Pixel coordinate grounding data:

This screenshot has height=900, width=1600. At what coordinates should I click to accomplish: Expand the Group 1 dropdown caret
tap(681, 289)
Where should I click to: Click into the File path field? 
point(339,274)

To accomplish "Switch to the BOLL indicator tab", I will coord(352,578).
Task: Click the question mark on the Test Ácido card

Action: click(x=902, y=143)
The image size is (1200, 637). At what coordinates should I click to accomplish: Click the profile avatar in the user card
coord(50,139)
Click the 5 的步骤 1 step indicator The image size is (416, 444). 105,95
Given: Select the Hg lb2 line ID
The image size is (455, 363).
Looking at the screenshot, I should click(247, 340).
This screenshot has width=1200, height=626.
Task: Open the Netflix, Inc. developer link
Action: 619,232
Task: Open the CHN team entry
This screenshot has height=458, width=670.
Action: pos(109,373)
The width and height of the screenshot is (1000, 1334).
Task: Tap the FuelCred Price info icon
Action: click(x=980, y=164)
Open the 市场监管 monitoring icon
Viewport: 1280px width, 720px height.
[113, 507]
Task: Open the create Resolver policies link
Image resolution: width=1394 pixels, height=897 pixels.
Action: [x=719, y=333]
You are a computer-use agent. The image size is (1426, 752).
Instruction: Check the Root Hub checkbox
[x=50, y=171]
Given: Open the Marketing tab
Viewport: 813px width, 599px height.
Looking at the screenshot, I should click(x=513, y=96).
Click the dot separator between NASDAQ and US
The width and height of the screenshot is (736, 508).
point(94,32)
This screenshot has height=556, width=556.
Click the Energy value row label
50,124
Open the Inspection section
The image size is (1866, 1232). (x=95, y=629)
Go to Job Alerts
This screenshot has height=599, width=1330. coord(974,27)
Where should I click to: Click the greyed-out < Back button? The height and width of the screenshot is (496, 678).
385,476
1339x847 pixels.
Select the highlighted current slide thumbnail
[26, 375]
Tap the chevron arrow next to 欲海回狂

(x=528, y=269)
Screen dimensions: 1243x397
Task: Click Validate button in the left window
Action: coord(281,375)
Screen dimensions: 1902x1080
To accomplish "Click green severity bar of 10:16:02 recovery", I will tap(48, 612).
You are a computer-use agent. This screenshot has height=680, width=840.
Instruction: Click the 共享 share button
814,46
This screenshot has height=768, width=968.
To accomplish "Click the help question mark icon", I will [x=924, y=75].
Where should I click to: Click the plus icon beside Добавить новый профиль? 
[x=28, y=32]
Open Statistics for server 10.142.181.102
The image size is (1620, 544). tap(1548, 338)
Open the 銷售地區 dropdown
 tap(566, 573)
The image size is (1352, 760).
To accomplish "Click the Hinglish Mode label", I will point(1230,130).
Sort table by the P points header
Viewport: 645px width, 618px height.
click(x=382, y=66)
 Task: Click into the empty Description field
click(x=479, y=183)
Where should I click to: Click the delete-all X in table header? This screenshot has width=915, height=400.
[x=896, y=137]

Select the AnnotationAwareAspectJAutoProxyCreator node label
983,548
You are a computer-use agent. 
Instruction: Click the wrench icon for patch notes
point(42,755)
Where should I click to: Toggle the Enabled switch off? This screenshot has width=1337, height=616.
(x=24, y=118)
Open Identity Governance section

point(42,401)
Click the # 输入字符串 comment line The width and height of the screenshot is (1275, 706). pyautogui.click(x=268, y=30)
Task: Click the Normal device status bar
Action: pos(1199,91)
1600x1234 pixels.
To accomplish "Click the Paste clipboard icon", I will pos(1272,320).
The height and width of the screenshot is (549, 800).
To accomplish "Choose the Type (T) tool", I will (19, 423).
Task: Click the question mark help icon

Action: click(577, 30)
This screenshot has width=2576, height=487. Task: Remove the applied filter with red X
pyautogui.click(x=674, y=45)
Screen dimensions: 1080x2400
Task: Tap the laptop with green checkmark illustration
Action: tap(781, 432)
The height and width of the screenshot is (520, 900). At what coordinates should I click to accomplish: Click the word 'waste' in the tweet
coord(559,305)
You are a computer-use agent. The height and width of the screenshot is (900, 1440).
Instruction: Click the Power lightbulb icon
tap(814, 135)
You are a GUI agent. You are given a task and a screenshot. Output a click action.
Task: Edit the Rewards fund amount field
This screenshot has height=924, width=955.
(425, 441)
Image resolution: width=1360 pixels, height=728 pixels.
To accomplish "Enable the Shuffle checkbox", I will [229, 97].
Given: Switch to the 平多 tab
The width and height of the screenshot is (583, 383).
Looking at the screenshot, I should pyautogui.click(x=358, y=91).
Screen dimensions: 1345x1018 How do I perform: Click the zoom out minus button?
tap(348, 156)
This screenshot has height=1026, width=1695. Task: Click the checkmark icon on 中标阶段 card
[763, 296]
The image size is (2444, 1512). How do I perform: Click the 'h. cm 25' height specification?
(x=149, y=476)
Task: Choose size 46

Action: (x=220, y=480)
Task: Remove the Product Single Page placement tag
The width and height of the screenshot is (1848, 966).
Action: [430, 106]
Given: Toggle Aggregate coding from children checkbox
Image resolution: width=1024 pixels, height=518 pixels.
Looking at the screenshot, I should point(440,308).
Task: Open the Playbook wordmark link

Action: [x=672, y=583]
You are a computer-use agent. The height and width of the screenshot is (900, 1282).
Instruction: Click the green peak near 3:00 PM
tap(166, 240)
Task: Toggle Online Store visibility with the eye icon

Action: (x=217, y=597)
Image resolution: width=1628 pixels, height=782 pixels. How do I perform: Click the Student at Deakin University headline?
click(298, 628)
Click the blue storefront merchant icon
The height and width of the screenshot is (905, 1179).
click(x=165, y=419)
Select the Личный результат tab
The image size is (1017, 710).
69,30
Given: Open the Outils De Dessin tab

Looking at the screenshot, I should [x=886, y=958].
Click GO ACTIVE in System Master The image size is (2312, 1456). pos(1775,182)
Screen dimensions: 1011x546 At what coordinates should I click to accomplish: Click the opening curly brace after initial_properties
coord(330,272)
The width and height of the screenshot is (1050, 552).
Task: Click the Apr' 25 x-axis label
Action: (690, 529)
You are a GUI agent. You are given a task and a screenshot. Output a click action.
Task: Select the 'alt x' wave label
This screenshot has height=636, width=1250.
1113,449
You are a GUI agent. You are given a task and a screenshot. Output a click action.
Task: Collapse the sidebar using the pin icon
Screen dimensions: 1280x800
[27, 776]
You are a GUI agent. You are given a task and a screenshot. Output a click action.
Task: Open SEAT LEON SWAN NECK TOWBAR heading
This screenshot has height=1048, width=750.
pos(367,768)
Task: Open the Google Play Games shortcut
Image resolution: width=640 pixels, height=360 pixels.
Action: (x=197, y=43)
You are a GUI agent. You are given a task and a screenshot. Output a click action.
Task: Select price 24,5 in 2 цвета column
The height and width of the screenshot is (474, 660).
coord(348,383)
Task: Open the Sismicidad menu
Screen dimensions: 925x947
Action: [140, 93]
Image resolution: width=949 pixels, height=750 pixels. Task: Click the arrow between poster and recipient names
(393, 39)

- _Aim of the task_
Only the lines from the first line of the records through the line with "Given: Select the Hg lb2 line ID" should be reproduced, exactly and with nothing added.

- _Result of this exercise_
This screenshot has height=900, width=1600. At what coordinates should I click to accomplish: Expand the Group 1 dropdown caret
tap(681, 289)
Where should I click to: Click into the File path field? 
point(339,274)

To accomplish "Switch to the BOLL indicator tab", I will coord(352,578).
Task: Click the question mark on the Test Ácido card

Action: click(x=902, y=143)
The image size is (1200, 637). At what coordinates should I click to accomplish: Click the profile avatar in the user card
coord(50,139)
Click the 5 的步骤 1 step indicator The image size is (416, 444). 105,95
Given: Select the Hg lb2 line ID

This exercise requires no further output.